Why not to use massively multi-threaded code?

Question

Asynchronous and other event-based programming paradigms seem to be spreading like wildfire these days, with the popularity of node.js, Python 3.5's recent async improvements, and what not else.

Not that I particularly mind this or that I haven't already been doing it for a long time myself, but I've been trying to wrap my head around the real reasons why. Searching around for the evils of synchronous programming consistently seems to net the preconceived notion that "you can't have a thread for each request", without really qualifying that statement.

Why not, though? A thread might not be the cheapest resource one could think of, but it hardly seems "expensive". On 64-bit machines, we have more than enough virtual address space to handle all the threads we could ever want, and, unless your call chains are fairly deep, each thread shouldn't necessarily have to require more physical RAM than a single page* for stack plus whatever little overhead the kernel and libc need. As for performance, my own casual testing shows that Linux can handle well over 100,000 thread creations and tear-downs per second on a single CPU, which can hardly be a bottleneck.

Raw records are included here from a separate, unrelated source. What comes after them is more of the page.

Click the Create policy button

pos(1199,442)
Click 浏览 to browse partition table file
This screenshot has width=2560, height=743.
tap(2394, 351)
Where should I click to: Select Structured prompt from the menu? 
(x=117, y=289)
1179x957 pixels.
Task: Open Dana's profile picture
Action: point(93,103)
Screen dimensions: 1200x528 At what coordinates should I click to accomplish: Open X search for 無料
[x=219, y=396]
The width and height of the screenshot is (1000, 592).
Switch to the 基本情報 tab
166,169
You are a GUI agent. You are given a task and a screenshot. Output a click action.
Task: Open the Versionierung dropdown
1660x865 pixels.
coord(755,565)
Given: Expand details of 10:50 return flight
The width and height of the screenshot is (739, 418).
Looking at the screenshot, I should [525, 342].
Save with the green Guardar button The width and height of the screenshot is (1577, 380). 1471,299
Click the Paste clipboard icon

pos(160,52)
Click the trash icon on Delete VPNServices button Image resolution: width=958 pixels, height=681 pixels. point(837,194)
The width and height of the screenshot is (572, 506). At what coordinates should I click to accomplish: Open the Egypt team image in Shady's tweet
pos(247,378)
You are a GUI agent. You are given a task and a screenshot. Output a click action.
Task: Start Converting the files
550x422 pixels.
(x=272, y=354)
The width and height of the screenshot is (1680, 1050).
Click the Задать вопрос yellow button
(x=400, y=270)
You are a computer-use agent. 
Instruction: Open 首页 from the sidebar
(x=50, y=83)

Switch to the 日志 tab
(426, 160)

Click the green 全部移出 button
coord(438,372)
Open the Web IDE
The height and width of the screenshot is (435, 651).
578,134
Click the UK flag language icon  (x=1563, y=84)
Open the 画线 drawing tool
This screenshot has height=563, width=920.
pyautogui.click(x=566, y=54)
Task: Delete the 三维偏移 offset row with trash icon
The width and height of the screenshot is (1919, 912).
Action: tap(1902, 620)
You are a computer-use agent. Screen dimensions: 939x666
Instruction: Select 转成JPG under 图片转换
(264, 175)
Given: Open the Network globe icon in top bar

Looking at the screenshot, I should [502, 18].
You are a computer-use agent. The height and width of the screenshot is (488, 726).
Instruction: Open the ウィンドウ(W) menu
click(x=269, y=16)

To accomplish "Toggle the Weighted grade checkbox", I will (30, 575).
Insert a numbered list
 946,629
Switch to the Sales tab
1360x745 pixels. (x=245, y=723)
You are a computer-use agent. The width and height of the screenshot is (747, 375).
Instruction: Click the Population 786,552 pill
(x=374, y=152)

That being said, it's not like I think event-based programming is all just a ruse, seeing as how it seems to have been the primary driver allowing such HTTP servers as lighttpd/nginx/whatever to overtake Apache in highly concurrent performance**. However, I've been trying to find some kind of actual inquiry into the reason why massively-multithreaded programs are slower without being able to find any.

So then, why is this?

*My testing seems to show that each thread actually requires two pages. Perhaps there's some dirtying of the TLS going on or something, but nevertheless it doesn't seem to change a lot.

**Though it should also be said that Apache, at that time, was using process-based concurrency rather than thread-based, which obviously makes a lot of difference.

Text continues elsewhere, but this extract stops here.